Tal como se había anunciado hace más de un mes, medio país vive un paro promovido por varios sectores, los agricultores, los camioneros, pequeños mineros y caficultores.

Si estaba anunciado desde hace tanto tiempo, ¿por qué no se pudo evitar?

Por parte del gobierno, por quedarse en el argumento de que es un paro movido por intereses políticos –los uribistas, el Polo y la Marcha Patriótica—, haber despreciado el movimiento en las zonas agrícolas más golpeadas por la crisis del agro como Boyacá, Cundinamarca y Nariño y, como lo dijo Lucho Garzón en El Tiempo, por la “falta de mayor liderazgo en el gabinete”.

Los aliados clave del gobierno para el manejo de los problemas sociales, los gobernadores y alcaldes, no están alineados con el gobierno nacional en este tipo de situaciones. El centralismo excesivo hace que cada vez haya menos incidencia de éstos en materia de conflictos, pero también es verdad que las demandas de los dirigentes de los paros desbordan la capacidad de estos mandatarios.

La solución que se le dio al paro cafetero anterior terminó haciéndole daño al gobierno pero también a los paros. El gobierno se asusta con la palabra subsidios –que tanto le han cuestionado– y eso es precisamente lo que piden el lechero de Boyacá que recibe apenas $5 mil por un litro de leche o el papero que no aguanta más insumos caros o el camionero que ve inviable el negocio con el precio del ACPM por encima de $8 mil 400.

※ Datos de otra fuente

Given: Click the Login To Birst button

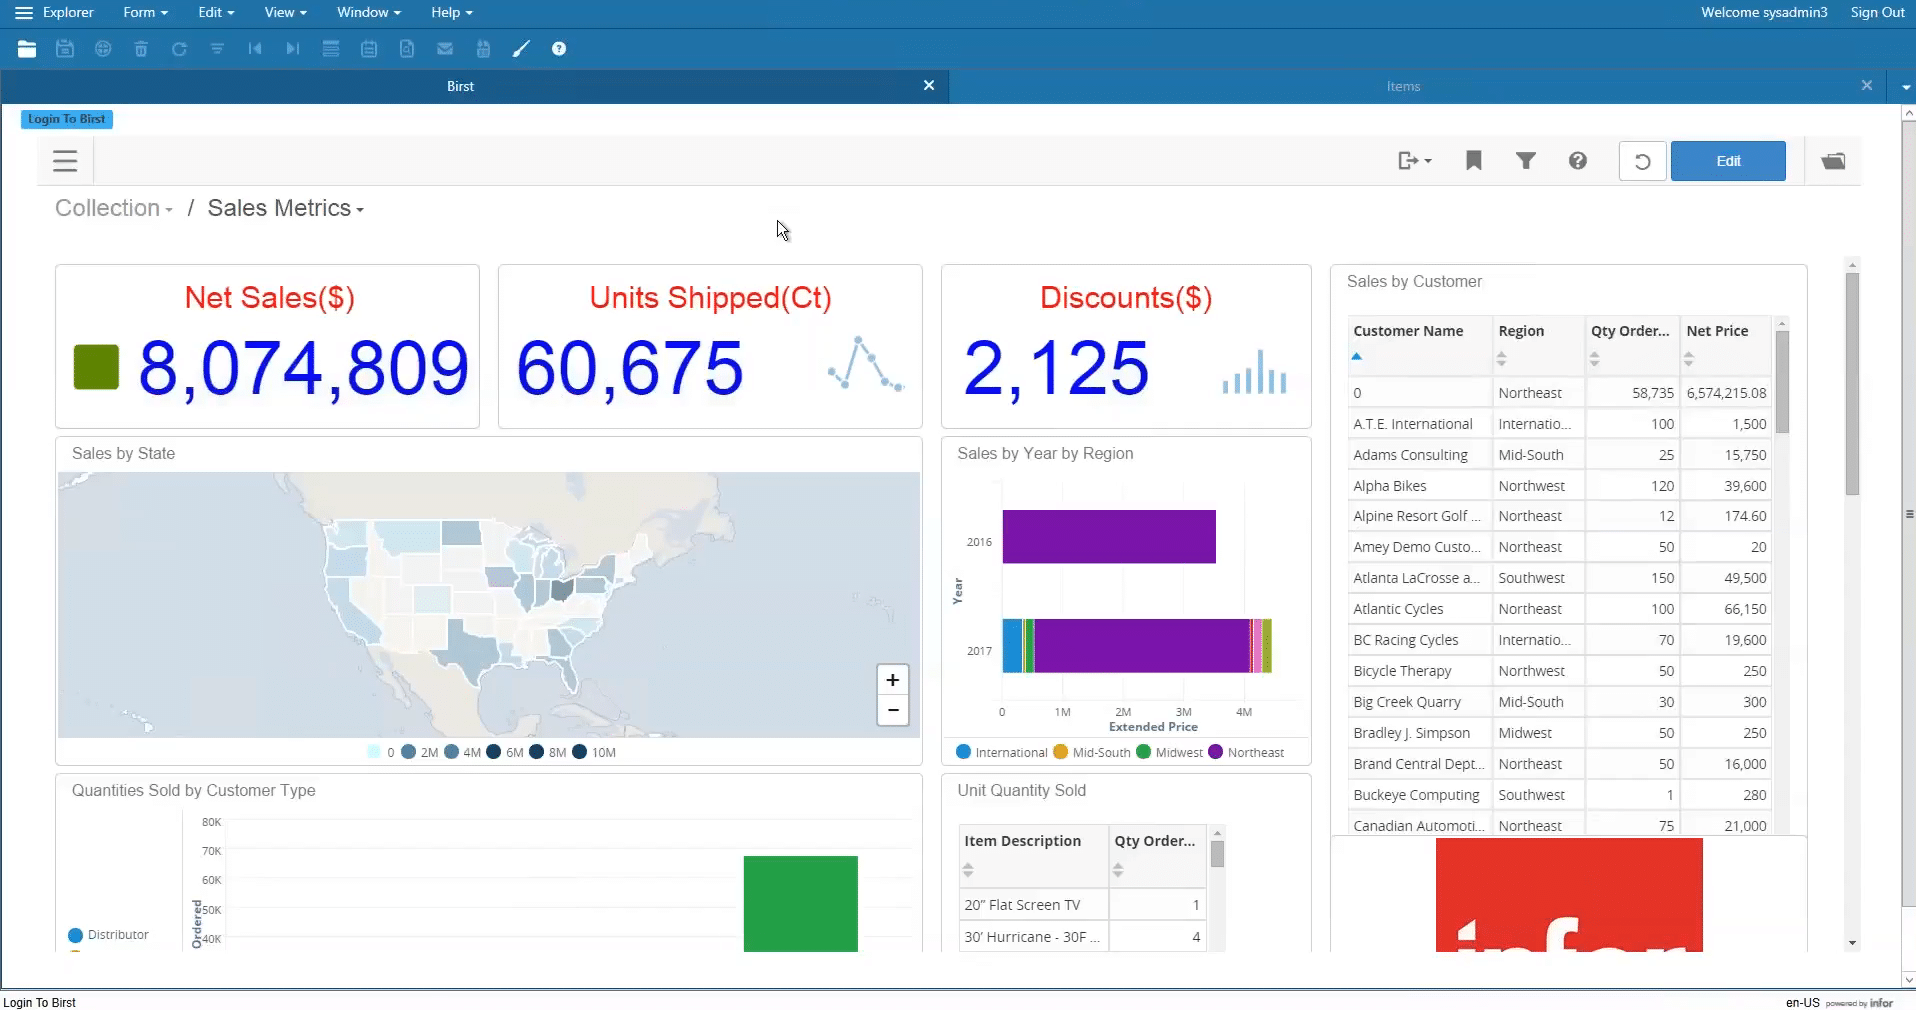Looking at the screenshot, I should [x=67, y=119].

La división gremial y la falta de liderazgo en las mismas bases de los líderes de las protestas permiten el aprovechamiento político en un año preelectoral. Este martes Fedegan publicó un aviso donde anuncia que no irán al paro pese al impacto de los TLC y a la falta de una política lechera. Los cafeteros también se dividieron esta vez.

Ciertamente: los sectores uribistas que hoy ven con simpatía los paros de los agricultores son los mismos que negociaron los TLC con EE.UU. y la Unión Europea con cláusulas nocivas para los productores nacionales. Los sectores de izquierda alineados con los uribistas son los mismos que fueron a EE.UU. a hablar en contra del Gobierno de Uribe Vélez para que los demócratas no aprobaran el TLC.